▶ Exercise directions: Use the entries below to count the lines that hold the word "click"; answer with the number only.

▶ Extracted material:

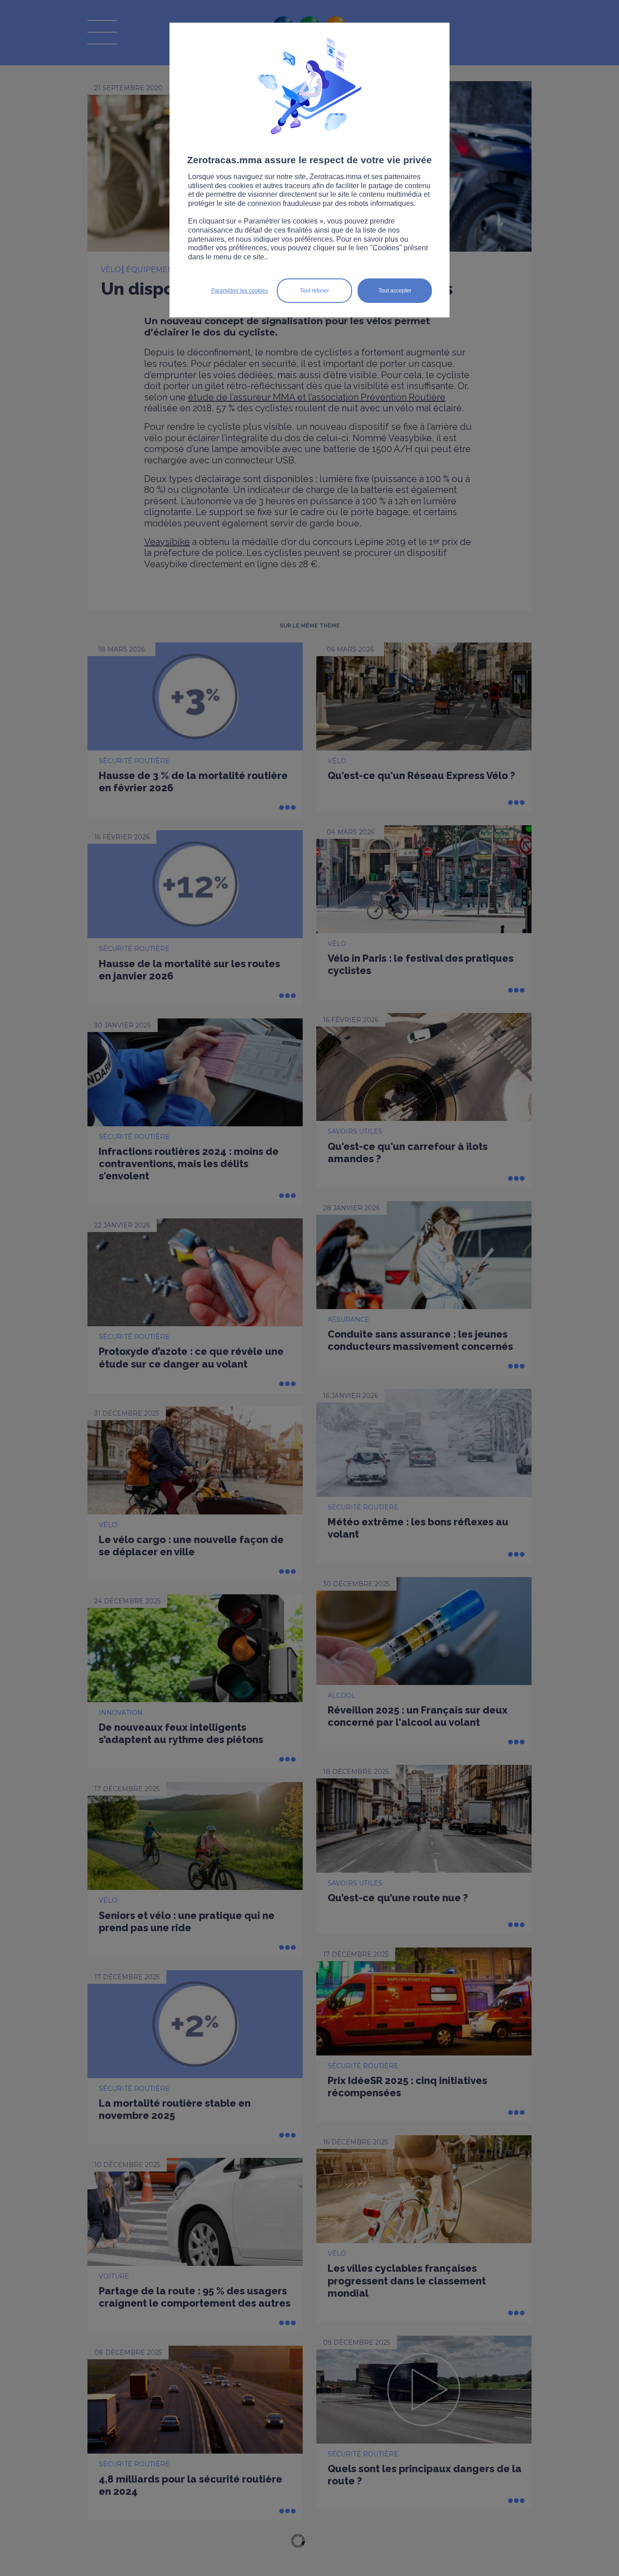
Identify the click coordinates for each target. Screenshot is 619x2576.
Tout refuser (314, 290)
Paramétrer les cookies (239, 290)
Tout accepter (394, 290)
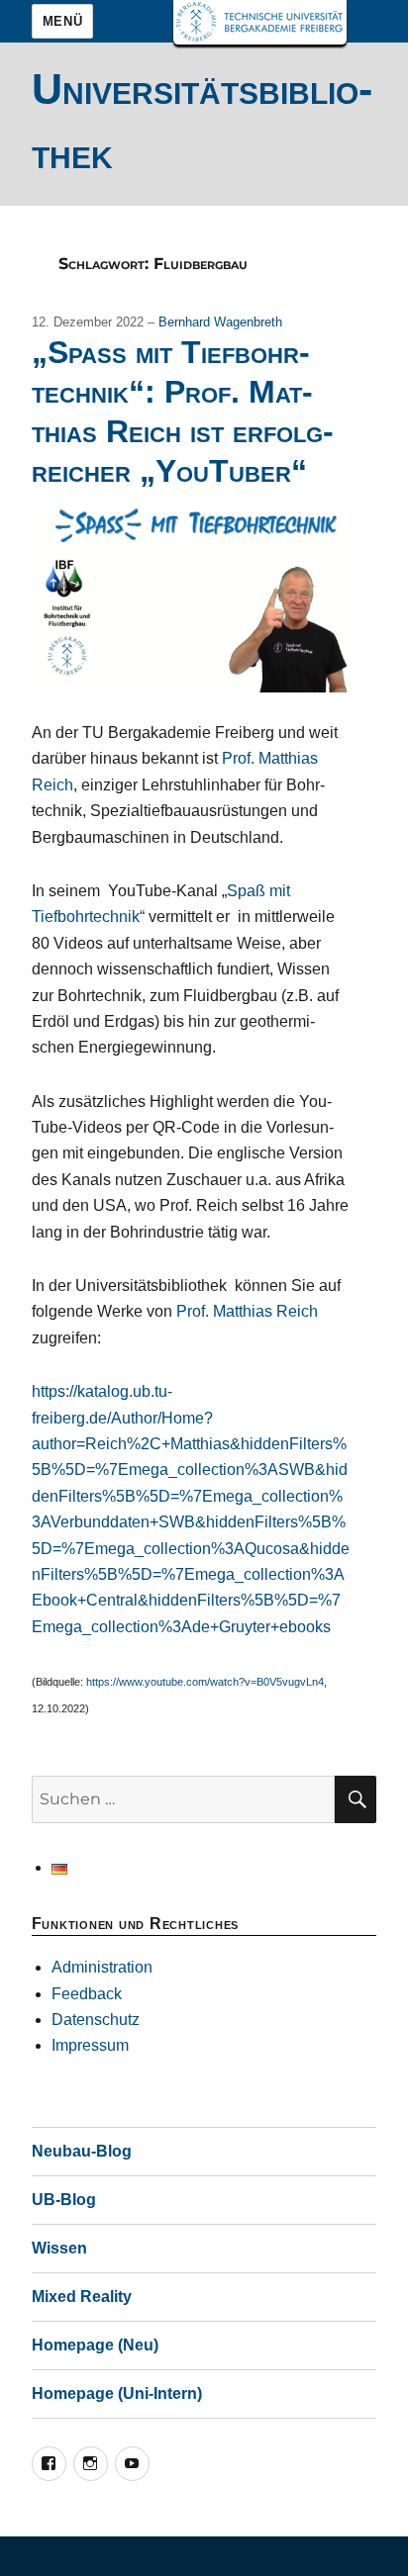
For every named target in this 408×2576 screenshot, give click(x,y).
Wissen (59, 2248)
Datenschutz (95, 2019)
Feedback (86, 1993)
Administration (102, 1967)
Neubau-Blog (82, 2151)
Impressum (90, 2045)
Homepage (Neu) (95, 2345)
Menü (62, 21)
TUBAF (260, 22)
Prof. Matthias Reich (247, 1311)
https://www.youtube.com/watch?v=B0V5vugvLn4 (205, 1682)
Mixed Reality (82, 2296)
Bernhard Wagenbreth (220, 322)
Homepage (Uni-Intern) (117, 2393)
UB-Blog (64, 2199)
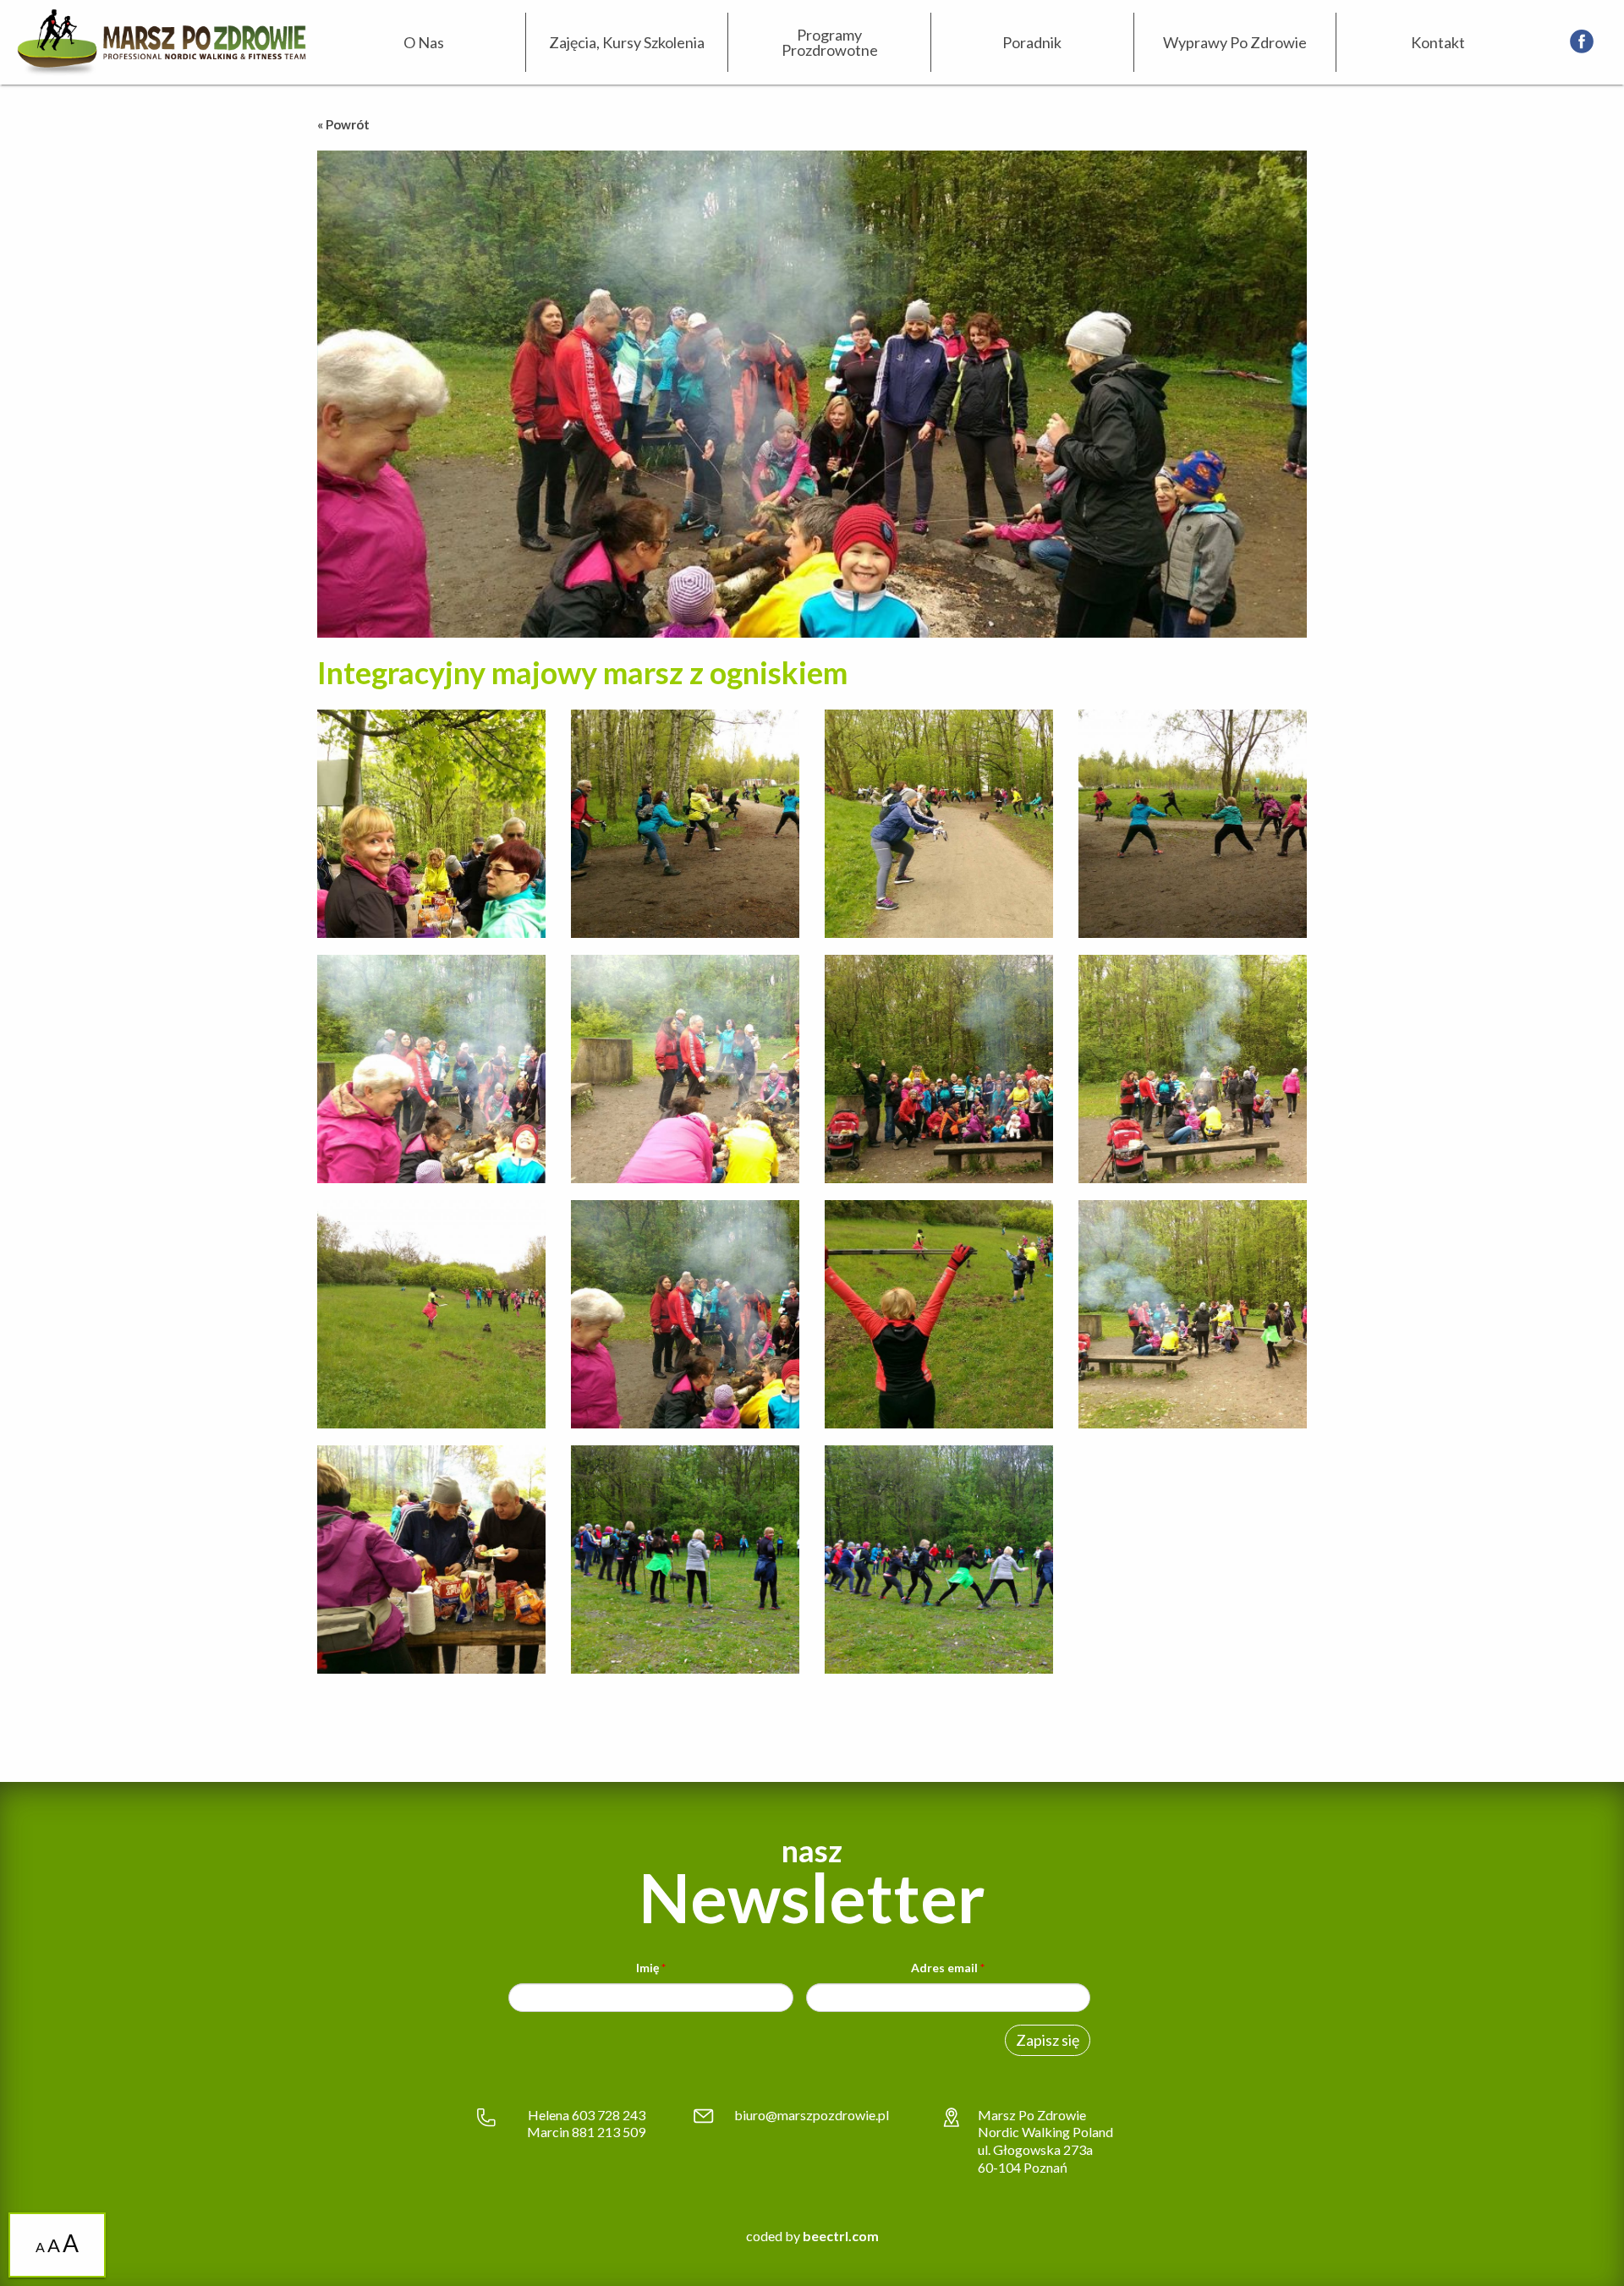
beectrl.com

▶ Response for this exercise: 2